§ **GOAL OF THE EXERCISE**
Through the last line of the entries, please copy every line exactly, starting with the one that contains "Given: Click the Accent LEVEL knob".

━━━━━━━━━━

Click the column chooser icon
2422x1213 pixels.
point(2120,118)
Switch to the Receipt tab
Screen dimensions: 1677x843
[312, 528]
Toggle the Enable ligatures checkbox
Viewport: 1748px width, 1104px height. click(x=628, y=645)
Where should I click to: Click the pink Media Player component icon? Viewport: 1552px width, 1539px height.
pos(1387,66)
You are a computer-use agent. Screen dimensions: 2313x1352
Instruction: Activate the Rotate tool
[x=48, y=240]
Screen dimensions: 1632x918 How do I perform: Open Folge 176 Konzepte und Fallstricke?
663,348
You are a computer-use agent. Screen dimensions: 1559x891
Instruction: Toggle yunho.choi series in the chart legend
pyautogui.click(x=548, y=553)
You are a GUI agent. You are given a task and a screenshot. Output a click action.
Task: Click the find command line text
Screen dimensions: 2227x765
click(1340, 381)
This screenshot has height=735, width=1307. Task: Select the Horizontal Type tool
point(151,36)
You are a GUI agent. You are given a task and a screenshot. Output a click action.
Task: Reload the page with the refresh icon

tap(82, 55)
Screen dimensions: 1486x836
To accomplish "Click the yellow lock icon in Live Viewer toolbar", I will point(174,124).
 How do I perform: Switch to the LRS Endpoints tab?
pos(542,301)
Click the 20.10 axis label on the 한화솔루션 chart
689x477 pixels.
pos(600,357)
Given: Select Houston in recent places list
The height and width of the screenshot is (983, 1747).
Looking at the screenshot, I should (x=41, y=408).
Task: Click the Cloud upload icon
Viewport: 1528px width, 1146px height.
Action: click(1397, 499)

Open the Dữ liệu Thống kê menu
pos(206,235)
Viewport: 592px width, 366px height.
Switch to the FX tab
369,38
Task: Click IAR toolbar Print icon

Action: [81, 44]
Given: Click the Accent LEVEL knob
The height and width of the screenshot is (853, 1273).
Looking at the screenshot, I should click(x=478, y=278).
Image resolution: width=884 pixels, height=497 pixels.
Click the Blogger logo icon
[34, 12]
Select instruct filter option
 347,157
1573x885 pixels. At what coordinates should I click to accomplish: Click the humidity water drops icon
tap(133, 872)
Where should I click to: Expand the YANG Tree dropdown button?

━━━━━━━━━━

§ **TASK RESULT**
Given: Click the Accent LEVEL knob
The height and width of the screenshot is (853, 1273).
Looking at the screenshot, I should click(x=478, y=278).
Image resolution: width=884 pixels, height=497 pixels.
Click the Blogger logo icon
[34, 12]
Select instruct filter option
 347,157
1573x885 pixels. At what coordinates should I click to accomplish: Click the humidity water drops icon
tap(133, 872)
Where should I click to: Expand the YANG Tree dropdown button?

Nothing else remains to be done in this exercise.